Bayern Munich president Uli Hoeness may have evaded millions more in taxes than he has already admitted to in court, an expert witness has told a court.
A tax fraud investigator told the Munich state court that she estimates Hoeness owes at least 23.7 million euro (£19.7 million) in taxes on top of 3.5 million euro (£2.9 million) that prosecutors included in their indictment against the 62-year-old president of Germany's leading football club.
This would make the total amount Hoeness is said to have avoided through an undeclared Swiss bank account to 27.2 million euro (£22.6 million) - well beyond the 18.5 million euro (£15.4 million) he confessed to yesterday when he told the court he wanted all facts "transparently on the table".
"The defence didn't challenge these figures," court spokeswoman Andrea Titz said of the new numbers that came out in today's hearing.
The investigator was heard as a witness because she has been tasked with examining 70,000 pages of documentation that Hoeness' defence team submitted to the court in the past two weeks.
"The question that arises is why the documents were submitted so late," Ms Titz said.

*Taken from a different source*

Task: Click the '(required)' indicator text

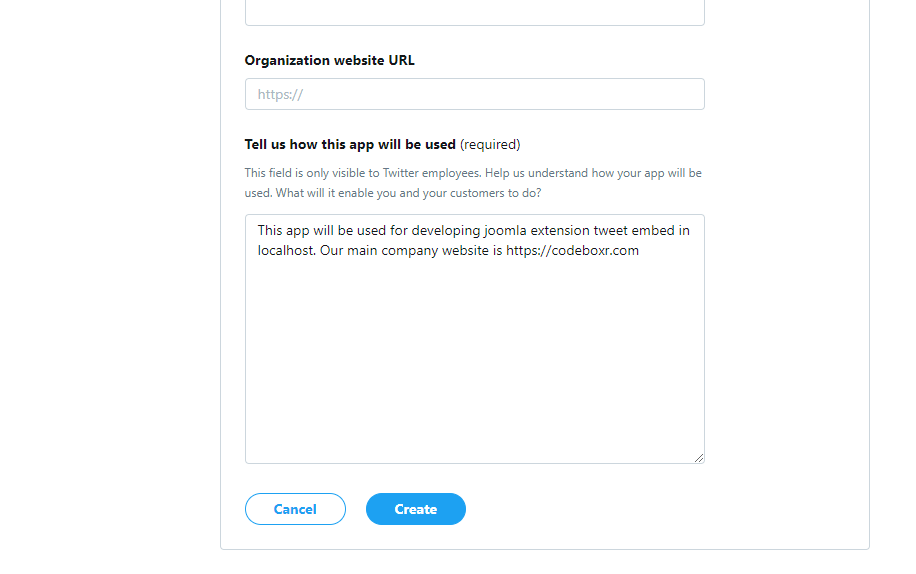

Hoeness faces punishment ranging from a fine to 10 years in prison if found guilty, and experts say the only way he can avoid jail time is if judges consider his confession a mitigating factor.
Hoeness, who was part of West Germany's 1974 World Cup-winning squad, first reported himself to authorities last year around the same time that German media were investigating reports of high-profile tax evaders.
Tomorrow the court will question another tax inspector about Hoeness' claim that he was able to make up for stock losses by using other money he had, Ms Titz said.
A verdict might be possible as initially scheduled for Thursday, she said.